Sunteck Transport Group and TTS LLC said today they have merged to form a nearly $1 billion a year third-party logistics (3PL) provider controlling nearly 2,000 trucks and managing more than 700,000 customer shipments annually. Terms of the transaction were not disclosed.
The new entity, to be known as Sunteck TTS, combines companies that each rely on a network of agents, rather than company employees, to sell and service accounts. Each company has 100 agents. Truckload carrier Landstar System Inc., based in Jacksonville, is the most well known example of the agent model in transportation. Sunteck and TTS compete with Landstar's brokerage unit, as well as with all other traditional brokers.
Sunteck TTS will be based in Jacksonville, Sunteck's current headquarters. TTS is based in Dallas. Sunteck CEO Ken Forster will become the merged company's president and CEO. Andy Cole, TTS's president and CEO, will become chairman. The deal is expected to close within the next 30 days, the companies said.

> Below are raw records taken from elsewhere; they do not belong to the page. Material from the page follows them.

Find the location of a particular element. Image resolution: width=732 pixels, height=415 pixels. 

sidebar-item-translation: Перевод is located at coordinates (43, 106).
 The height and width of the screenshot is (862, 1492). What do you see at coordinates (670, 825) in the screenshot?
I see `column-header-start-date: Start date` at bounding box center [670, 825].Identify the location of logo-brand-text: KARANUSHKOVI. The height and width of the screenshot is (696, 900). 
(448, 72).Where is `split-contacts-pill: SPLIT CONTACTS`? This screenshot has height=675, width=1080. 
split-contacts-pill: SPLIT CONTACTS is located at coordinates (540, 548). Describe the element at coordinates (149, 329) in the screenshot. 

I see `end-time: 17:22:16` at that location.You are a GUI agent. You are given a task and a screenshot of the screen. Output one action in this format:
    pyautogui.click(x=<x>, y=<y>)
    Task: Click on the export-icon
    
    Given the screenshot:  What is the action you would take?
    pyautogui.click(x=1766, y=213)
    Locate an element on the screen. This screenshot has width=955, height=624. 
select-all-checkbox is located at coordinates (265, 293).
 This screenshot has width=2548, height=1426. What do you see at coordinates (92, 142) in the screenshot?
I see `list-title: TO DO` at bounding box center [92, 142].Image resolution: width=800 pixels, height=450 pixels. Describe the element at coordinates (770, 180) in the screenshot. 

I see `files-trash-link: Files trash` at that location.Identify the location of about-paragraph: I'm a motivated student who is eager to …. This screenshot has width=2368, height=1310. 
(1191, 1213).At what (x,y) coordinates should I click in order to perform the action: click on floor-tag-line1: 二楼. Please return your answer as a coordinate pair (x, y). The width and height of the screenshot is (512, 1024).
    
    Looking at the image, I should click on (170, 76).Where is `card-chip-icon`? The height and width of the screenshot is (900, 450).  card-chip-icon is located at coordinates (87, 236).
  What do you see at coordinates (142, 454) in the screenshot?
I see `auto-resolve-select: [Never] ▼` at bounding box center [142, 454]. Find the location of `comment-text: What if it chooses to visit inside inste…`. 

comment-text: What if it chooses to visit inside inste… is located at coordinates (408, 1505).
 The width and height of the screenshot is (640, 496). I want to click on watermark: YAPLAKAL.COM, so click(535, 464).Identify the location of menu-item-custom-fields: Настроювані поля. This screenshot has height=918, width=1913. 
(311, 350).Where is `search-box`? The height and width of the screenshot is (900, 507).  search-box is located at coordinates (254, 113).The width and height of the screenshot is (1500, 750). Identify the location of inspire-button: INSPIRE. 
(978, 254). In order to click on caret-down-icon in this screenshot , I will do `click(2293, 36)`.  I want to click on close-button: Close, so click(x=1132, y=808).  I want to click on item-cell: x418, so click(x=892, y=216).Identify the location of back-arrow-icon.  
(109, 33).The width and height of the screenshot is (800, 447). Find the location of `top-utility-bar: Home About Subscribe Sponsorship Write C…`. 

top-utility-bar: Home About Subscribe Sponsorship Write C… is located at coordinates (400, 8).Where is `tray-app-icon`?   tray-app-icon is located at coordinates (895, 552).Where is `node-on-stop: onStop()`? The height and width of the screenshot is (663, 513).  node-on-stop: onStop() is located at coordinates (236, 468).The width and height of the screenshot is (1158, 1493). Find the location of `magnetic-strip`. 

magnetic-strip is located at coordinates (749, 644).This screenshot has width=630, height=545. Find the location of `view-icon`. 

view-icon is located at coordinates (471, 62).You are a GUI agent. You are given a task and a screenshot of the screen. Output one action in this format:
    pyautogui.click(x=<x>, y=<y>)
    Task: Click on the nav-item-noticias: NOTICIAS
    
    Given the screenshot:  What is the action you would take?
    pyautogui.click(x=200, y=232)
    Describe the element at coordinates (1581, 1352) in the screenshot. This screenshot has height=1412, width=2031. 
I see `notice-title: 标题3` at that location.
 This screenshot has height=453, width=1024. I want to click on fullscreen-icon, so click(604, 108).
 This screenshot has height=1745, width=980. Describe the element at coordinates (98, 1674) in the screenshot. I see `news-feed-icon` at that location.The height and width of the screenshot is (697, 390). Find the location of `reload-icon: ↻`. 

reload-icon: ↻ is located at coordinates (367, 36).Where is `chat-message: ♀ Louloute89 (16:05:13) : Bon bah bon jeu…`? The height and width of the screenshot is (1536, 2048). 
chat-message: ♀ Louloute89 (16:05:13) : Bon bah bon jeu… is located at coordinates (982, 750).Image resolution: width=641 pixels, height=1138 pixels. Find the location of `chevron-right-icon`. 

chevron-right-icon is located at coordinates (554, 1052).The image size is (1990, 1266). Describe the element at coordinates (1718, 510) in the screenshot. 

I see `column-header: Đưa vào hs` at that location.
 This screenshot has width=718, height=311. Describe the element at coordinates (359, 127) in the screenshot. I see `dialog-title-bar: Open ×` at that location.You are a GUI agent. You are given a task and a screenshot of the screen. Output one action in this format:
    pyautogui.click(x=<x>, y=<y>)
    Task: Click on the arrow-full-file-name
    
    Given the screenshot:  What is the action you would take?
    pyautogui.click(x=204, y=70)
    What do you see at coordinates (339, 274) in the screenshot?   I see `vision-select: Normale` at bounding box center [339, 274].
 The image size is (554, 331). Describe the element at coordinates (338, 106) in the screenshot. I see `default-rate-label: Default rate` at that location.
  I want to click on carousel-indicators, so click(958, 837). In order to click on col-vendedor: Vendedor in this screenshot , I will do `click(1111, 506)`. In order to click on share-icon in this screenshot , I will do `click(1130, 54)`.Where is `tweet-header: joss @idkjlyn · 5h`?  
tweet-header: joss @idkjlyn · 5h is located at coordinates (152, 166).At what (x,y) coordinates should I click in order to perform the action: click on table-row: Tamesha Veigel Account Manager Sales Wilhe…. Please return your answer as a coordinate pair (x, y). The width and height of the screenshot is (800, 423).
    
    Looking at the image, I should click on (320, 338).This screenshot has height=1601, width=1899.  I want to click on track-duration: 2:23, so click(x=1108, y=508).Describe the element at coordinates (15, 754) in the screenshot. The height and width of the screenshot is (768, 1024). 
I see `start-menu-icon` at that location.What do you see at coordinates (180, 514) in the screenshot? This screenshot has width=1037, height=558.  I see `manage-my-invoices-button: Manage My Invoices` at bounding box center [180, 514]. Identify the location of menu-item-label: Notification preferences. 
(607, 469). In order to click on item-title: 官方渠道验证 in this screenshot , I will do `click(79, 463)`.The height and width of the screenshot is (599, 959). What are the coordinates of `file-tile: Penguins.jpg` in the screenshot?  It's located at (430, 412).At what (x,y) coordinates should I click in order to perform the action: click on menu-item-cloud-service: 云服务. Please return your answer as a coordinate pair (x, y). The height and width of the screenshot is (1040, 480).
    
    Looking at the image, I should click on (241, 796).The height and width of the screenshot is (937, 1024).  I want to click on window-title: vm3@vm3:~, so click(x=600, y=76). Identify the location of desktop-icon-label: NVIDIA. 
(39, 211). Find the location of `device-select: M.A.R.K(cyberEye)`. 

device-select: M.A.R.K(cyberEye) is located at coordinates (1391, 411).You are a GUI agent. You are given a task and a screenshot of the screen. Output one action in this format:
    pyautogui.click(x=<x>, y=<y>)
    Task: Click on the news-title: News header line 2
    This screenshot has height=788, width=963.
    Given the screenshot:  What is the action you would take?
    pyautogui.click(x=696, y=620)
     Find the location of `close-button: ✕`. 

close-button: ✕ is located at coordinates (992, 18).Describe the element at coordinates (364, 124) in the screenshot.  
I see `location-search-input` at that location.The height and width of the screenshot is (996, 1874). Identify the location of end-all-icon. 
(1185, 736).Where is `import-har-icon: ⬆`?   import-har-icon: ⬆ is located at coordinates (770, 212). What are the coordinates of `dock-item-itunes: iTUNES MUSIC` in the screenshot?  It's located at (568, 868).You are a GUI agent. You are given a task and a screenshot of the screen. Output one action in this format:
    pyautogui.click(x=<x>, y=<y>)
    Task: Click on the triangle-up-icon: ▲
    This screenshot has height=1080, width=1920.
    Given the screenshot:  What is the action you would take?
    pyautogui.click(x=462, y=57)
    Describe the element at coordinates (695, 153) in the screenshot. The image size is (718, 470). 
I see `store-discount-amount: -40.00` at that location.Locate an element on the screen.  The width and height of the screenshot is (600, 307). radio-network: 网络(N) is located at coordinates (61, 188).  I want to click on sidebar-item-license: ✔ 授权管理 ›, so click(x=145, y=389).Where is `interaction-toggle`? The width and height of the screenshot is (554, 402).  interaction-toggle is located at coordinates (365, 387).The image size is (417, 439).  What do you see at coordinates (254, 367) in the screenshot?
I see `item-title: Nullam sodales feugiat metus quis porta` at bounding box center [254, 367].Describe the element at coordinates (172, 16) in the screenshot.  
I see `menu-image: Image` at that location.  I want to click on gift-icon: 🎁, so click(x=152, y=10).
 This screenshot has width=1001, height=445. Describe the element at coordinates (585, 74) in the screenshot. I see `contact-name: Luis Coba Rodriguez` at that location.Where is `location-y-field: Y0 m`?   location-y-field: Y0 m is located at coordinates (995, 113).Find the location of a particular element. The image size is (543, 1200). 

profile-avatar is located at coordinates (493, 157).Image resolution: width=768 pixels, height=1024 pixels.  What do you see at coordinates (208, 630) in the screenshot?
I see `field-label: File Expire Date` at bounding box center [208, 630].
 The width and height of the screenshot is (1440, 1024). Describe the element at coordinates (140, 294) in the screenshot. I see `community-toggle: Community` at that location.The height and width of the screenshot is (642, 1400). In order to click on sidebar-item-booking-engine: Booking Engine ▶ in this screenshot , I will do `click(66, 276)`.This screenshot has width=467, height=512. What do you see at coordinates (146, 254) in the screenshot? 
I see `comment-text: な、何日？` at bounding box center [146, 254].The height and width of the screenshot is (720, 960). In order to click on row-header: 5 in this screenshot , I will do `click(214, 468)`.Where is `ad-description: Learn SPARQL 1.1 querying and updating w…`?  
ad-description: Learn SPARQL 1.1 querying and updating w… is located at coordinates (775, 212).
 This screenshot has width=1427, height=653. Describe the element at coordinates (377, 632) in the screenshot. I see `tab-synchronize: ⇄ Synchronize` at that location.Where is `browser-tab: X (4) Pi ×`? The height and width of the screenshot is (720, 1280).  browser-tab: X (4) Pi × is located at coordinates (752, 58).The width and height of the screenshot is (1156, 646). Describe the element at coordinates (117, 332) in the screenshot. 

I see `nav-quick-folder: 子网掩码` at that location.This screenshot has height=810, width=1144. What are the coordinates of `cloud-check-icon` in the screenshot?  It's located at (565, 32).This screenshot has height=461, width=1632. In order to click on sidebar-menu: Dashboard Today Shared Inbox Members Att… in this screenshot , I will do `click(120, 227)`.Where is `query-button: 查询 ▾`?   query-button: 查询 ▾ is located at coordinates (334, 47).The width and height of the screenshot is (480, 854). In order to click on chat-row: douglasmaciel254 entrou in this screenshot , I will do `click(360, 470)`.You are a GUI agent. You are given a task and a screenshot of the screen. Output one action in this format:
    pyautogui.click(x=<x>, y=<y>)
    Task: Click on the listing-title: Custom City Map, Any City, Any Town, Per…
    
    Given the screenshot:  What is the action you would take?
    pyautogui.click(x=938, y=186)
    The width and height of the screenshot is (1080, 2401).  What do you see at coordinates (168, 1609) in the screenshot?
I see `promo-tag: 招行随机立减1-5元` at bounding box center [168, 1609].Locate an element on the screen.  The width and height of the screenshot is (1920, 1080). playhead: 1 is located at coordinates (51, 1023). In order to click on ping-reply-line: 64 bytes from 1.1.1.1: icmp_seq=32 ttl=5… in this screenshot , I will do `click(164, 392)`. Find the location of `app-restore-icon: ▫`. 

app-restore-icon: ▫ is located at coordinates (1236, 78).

The combined company will have an annual gross revenue—or revenue before the costs of purchased transportation—of between $900 million and $1 billion. In a phone interview today, the executives declined to disclose "net revenues," which are revenues after the costs of purchased transportation, other than to say that number was meaningful.
In the interview, Messrs. Forster and Cole said a merger made sense because the two companies already have similar operating models and are about the same size. The firms will likely combine IT and back-office operations, they said.
TTS has significant intermodal exposure, while Sunteck's intermodal business is relatively limited. Sunteck focuses on small to mid-size businesses, while TTS' customer base skews toward larger companies, the executives said. Sunteck has a strong drayage component that TTS can leverage when selling intermodal services, according to the executives. Sunteck is stronger east of the Mississippi, while TTS has a deeper footprint in Texas and in the western region.
The ace in the hole, according to the executives, will be the merged companies' "asset-light" fleet, where the firm controls the equipment's utilization but does not own the assets or employ company drivers. No other pure broker is able to bring truck assets to the table, and that will give the combined entity an edge in the event that truck capacity tightens and customers need access to wheels, they said.